Directions: Please output the entries below from the line that contains "当院が選ばれる理由 (43, 61)" through the final line, reproduced exactly and alone.

Data:
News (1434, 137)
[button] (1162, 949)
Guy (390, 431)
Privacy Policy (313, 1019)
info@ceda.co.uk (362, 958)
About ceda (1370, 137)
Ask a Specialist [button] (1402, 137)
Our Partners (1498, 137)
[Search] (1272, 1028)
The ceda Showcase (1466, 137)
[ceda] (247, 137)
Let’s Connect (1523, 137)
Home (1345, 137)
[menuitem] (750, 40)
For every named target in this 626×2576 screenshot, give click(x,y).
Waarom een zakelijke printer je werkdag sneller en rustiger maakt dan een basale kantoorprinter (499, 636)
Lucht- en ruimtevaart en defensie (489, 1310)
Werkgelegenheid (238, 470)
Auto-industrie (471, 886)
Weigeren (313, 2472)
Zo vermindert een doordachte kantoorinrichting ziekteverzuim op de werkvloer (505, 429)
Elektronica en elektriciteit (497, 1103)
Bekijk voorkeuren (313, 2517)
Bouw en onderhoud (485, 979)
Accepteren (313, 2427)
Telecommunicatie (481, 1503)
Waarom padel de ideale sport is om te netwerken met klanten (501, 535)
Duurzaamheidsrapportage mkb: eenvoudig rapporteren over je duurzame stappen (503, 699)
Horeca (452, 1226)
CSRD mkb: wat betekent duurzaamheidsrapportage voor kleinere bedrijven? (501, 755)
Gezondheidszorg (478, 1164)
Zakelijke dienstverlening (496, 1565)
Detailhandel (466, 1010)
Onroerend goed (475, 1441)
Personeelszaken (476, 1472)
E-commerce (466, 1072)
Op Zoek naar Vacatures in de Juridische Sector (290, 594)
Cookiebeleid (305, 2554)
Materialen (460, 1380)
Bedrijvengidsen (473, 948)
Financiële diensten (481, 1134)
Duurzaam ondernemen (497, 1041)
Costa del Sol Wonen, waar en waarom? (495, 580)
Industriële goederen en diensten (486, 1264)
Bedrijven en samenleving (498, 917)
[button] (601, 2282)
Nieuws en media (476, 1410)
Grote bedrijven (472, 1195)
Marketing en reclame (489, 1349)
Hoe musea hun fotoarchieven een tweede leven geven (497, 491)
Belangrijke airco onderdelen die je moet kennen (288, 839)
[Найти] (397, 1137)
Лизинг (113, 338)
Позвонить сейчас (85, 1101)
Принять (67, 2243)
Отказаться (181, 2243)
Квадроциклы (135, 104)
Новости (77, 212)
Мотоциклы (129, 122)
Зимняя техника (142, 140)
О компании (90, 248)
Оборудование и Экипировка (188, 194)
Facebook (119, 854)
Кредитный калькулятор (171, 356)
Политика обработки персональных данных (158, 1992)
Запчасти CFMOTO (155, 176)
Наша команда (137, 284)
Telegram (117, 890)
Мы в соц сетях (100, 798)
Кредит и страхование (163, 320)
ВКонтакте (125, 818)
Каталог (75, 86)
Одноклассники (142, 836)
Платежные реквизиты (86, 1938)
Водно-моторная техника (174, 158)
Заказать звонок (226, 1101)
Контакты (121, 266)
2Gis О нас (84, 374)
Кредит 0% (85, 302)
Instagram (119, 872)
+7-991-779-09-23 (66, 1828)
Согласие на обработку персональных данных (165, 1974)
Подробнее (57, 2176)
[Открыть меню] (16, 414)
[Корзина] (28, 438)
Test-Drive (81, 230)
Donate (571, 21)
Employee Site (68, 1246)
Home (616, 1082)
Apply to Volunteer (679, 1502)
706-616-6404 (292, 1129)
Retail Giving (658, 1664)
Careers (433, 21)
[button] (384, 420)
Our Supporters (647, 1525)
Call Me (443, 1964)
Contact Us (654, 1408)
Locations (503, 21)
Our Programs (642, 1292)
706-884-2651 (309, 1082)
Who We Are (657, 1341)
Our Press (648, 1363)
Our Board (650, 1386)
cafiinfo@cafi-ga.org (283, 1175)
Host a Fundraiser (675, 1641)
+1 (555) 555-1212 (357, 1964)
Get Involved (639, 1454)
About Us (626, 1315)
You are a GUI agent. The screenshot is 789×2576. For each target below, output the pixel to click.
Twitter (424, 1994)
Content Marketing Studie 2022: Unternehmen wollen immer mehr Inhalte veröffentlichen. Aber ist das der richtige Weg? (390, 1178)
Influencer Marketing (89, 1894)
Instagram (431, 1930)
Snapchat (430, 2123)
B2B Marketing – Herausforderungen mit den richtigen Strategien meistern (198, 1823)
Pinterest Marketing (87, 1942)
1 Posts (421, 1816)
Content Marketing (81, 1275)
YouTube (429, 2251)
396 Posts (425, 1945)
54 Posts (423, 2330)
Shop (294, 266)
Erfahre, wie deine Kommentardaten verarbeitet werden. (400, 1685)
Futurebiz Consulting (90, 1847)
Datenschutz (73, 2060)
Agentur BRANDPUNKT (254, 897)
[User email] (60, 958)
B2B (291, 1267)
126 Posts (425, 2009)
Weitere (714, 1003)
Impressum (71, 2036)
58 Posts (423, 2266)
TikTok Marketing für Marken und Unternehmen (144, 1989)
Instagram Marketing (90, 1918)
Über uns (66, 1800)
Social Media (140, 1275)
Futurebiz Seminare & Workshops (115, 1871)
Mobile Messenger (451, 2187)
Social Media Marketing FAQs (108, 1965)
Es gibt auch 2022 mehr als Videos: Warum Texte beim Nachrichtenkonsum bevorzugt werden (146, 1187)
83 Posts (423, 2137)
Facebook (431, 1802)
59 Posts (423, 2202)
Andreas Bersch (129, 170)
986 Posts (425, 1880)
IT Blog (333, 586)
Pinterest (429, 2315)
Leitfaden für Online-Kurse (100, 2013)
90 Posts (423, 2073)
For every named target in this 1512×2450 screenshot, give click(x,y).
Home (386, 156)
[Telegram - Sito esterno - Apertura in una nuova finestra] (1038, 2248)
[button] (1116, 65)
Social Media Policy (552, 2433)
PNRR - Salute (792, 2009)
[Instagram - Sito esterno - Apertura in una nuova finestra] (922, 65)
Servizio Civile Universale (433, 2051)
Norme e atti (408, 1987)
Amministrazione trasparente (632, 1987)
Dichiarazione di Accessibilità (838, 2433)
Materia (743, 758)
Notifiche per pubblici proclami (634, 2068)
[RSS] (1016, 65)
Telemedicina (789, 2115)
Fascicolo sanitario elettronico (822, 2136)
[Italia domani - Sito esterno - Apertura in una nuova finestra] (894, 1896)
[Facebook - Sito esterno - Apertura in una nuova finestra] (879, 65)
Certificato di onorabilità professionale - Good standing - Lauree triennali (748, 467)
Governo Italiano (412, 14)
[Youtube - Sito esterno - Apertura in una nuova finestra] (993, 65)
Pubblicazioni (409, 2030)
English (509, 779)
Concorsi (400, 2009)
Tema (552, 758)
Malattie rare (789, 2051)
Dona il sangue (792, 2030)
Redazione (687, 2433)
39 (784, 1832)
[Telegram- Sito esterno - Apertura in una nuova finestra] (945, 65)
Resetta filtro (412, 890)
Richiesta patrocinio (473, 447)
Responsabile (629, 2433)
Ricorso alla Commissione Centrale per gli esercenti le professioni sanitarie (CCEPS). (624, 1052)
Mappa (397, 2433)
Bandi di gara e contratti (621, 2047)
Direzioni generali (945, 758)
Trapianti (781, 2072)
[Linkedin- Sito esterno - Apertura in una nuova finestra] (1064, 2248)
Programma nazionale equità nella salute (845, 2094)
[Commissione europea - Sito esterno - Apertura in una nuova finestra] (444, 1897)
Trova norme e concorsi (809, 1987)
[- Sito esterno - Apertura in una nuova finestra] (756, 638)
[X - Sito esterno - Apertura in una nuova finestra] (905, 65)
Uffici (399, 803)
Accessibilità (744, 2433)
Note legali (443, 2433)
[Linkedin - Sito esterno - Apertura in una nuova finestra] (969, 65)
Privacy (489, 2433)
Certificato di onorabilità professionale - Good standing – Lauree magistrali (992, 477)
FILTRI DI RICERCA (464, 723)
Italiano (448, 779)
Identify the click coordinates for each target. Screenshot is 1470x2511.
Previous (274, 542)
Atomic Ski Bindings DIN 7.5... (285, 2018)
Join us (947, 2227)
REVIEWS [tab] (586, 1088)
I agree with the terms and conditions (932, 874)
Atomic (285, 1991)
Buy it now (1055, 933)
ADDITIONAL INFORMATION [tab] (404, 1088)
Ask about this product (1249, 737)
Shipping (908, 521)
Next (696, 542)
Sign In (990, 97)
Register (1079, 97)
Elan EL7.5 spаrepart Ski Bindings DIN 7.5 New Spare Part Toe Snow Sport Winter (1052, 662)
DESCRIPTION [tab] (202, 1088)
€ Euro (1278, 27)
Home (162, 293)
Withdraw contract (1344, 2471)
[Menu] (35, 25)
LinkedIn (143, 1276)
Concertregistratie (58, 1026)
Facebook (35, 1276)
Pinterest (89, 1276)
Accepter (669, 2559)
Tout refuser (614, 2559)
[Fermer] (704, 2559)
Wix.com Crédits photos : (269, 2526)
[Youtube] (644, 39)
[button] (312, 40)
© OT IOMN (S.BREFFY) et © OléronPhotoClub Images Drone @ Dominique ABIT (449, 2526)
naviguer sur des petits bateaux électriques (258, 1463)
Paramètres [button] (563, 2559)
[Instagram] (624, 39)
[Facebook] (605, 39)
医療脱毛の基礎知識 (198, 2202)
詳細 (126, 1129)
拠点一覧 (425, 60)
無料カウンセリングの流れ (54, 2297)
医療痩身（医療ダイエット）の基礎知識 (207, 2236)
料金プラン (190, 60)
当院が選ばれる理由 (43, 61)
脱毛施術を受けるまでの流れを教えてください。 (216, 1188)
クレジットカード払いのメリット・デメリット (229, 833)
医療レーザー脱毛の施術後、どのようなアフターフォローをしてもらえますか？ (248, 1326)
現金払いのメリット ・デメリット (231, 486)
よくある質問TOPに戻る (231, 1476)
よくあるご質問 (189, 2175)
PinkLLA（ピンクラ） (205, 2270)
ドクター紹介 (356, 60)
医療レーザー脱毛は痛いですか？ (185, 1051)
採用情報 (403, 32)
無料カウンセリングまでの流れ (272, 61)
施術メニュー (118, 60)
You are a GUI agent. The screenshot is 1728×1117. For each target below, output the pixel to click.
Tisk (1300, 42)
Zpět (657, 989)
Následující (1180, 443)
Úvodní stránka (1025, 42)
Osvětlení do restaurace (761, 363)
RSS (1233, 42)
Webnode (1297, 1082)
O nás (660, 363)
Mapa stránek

Result of this exercise:
当院が選ばれる理由 (43, 61)
脱毛施術を受けるまでの流れを教えてください。 (216, 1188)
クレジットカード払いのメリット・デメリット (229, 833)
医療レーザー脱毛の施術後、どのようなアフターフォローをしてもらえますか？ (248, 1326)
現金払いのメリット ・デメリット (231, 486)
よくある質問TOPに戻る (231, 1476)
よくあるご質問 (189, 2175)
PinkLLA（ピンクラ） (205, 2270)
ドクター紹介 (356, 60)
医療レーザー脱毛は痛いですか？ (185, 1051)
採用情報 (403, 32)
無料カウンセリングまでの流れ (272, 61)
施術メニュー (118, 60)
You are a GUI agent. The screenshot is 1728×1117. For each target below, output the pixel to click.
Tisk (1300, 42)
Zpět (657, 989)
Následující (1180, 443)
Úvodní stránka (1025, 42)
Osvětlení do restaurace (761, 363)
RSS (1233, 42)
Webnode (1297, 1082)
O nás (660, 363)
Mapa stránek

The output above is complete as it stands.